Joefish's 128K scroller linked to earlier has the source available and I would have a look at that (that was when I gave up on my own scroller since I saw Joefish had basically already done what I was trying to do anyway, and there was some gnarly bug trying to make my tiles 48x16 instead of 16x16 which I never got around to fixing). His code is better than mine
(although it was my first attempt at scrolling).
I also borrowed part of my line copy routine from another poster on WoS which uses each row of the preshifted graphics offset by 256 bytes for each row to avoid having to add anything to HL when moving down a row, you can just INC H instead, which was a good idea. I can't remember if Joefish did that in his code or not. That made it harder to debug though I seem to remember lol
You don't end up wasting space you can put other graphics offset by the width (so my first preshifted tile is at someaddress, next line down preshifted to someaddress+256, etc. and the next tile is at someaddress + 16, etc.)

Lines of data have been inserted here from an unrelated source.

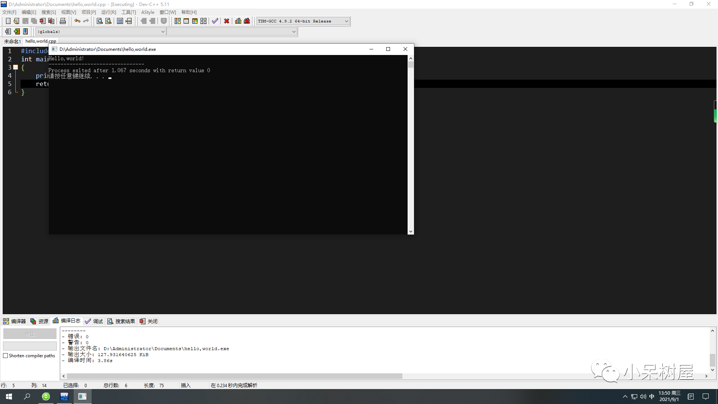Click compile log horizontal scrollbar

click(x=234, y=376)
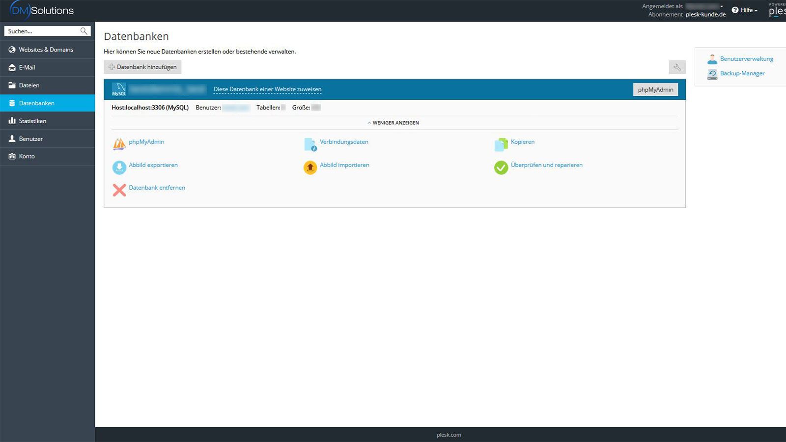Screen dimensions: 786x442
Task: Open the wrench settings icon above the database list
Action: pos(677,67)
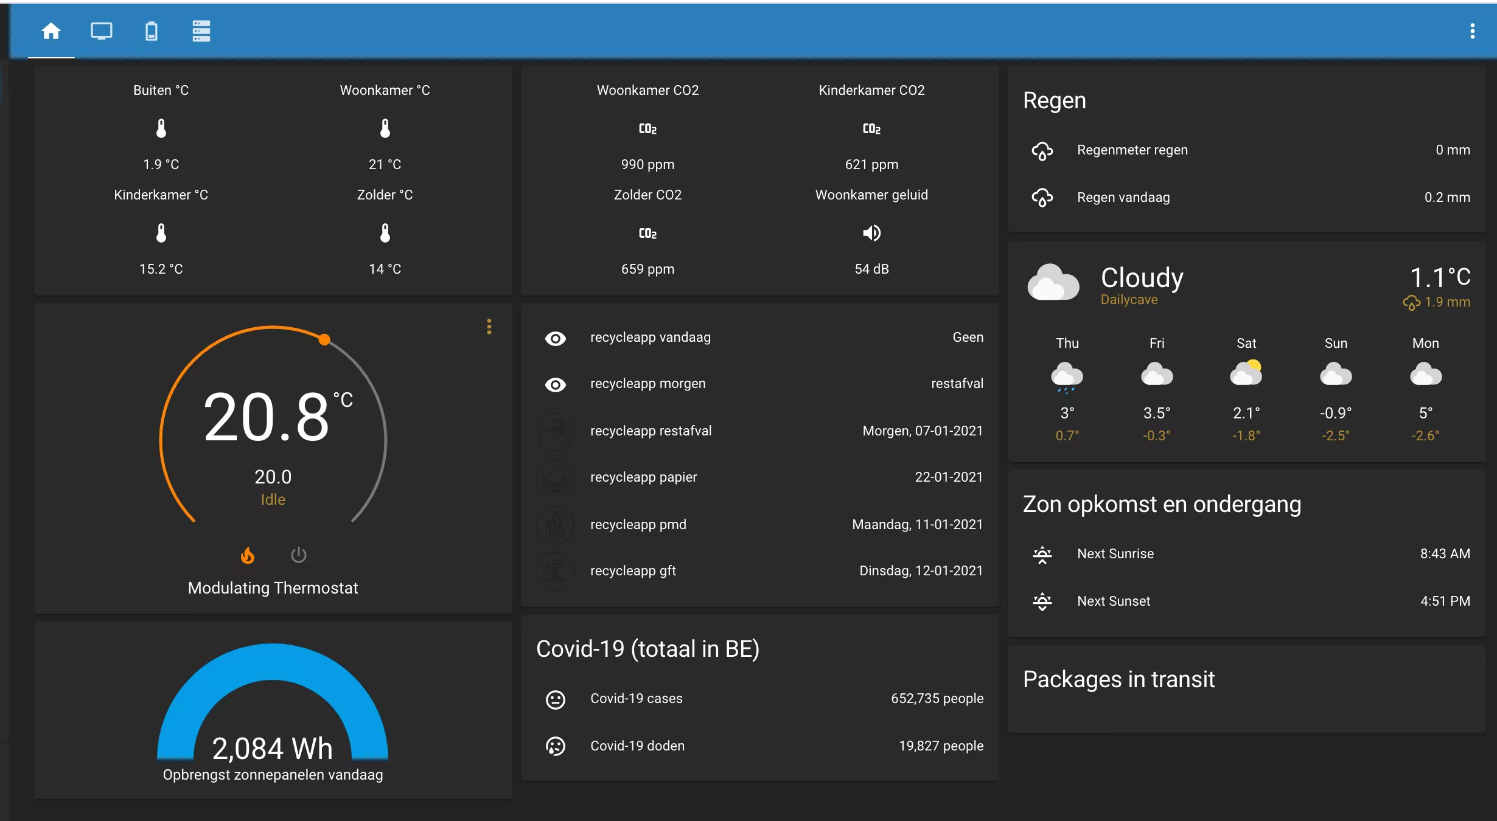Click the thermostat setpoint slider handle
This screenshot has width=1497, height=821.
(x=325, y=339)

Or you can use an offscreen buffer which is easy but I expect you won't be able to run faster than 16.7 fps then (which isn't that bad tbh, especially if it is your first attempt at a scroller).
EDIT: Ghosts N' Goblins does not preshift it just rotates the tiles by the scroll delta amount each frame IIRC. The tiles repeat every 4 cells though I think which is quite restricting (but you can draw them at any width on the screen via a load of unrolled code - one routine to draw 30 cell width repeated tile, another to draw 29 cell width, and so on.